In [1]:
# pandas and plotly don't pay nice only complain instead of failing
from warnings import filterwarnings
filterwarnings(action='ignore', category=FutureWarning)

In [2]:
import pandas as pd

INFLATION = '/kaggle/input/global-inflation-data/global_inflation_data.csv'
# our data has rows for countries and columns for years but our line plot needs the data the other way around
df = pd.read_csv(filepath_or_buffer=INFLATION).drop(columns=['indicator_name']).T.reset_index()
# when we take the transpose the country names are in the first row, and we need to fix that
# https://stackoverflow.com/a/26147330
df.columns = df.iloc[0]
df = df.tail(n=len(df)-1).astype(float)
df.head()

Unnamed: 0,country_name,Afghanistan,Albania,Algeria,Andorra,Angola,Antigua and Barbuda,Argentina,Armenia,Aruba,...,United States,Uruguay,Uzbekistan,Vanuatu,Venezuela,Vietnam,West Bank and Gaza,Yemen,Zambia,Zimbabwe
1,1980.0,13.4,,9.7,,46.7,19.0,,,,...,13.5,63.5,,11.2,21.4,25.2,,,11.7,
2,1981.0,22.2,,14.6,,1.4,11.5,,,,...,10.4,34.0,,26.8,16.2,69.6,,,14.0,5.6
3,1982.0,18.2,,6.6,,1.8,4.2,,,,...,6.2,19.0,,6.7,9.6,95.4,,,12.5,0.6
4,1983.0,15.9,,7.8,,1.8,2.3,,,,...,3.2,49.2,,1.7,6.2,49.5,,,19.7,-8.5
5,1984.0,20.4,,6.3,,1.8,3.8,,,,...,4.4,55.3,,5.5,12.2,64.9,,,20.0,-1.9


Inflation is a funny thing: we don't know what an ideal level of inflation is, but we do know that very large annual inflation is bad and either leads to or accompanies social unrest. So we can investigate this data and look for how inflation rates change during periods of upheaval and whether more stable countries have higher or lower inflation rates, and we can ask whether inflation is trending up or down on a global or regional basis over time.

In [3]:
from plotly.express import line
line(data_frame=df, x=df.columns[0], y=df.columns[1:], height=900, log_y=False)

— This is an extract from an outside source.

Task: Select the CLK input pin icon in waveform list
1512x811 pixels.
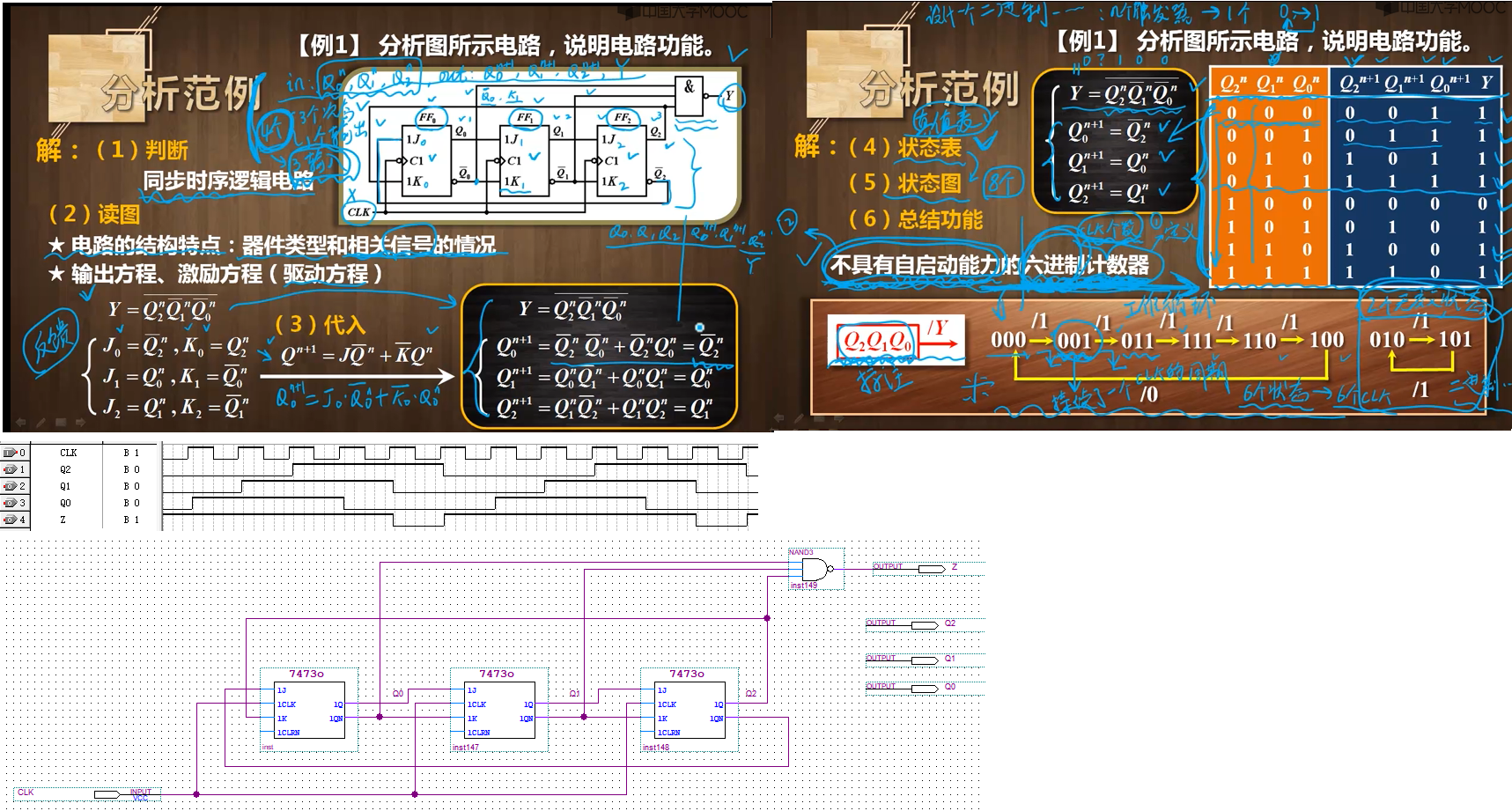Action: [x=10, y=453]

The spikes make most of our data look like zeros. The spikes tell a story, though, so it's worth keeping this graph. Let's use a log plot in the Y (inflation) direction to make the rest of the data visible.

In [4]:
line(data_frame=df, x=df.columns[0], y=df.columns[1:], height=900, log_y=True)

This plot makes our outliers - countries having a bad year or a sequence of bad years - stand out at the top of the graph; most countries, interestingly, seem to cluster around a line that isn't flat and is somewhere between 2% and 20% annually. Let's find out what that line is.

In [5]:
from plotly.express import scatter
median_df = pd.DataFrame(data={'year': df[df.columns[0]].values.tolist(), 'median rate': df[df.columns[1:]].median(axis=1).tolist()})
scatter(data_frame=median_df, x='year', y='median rate', log_y=False, trendline='lowess')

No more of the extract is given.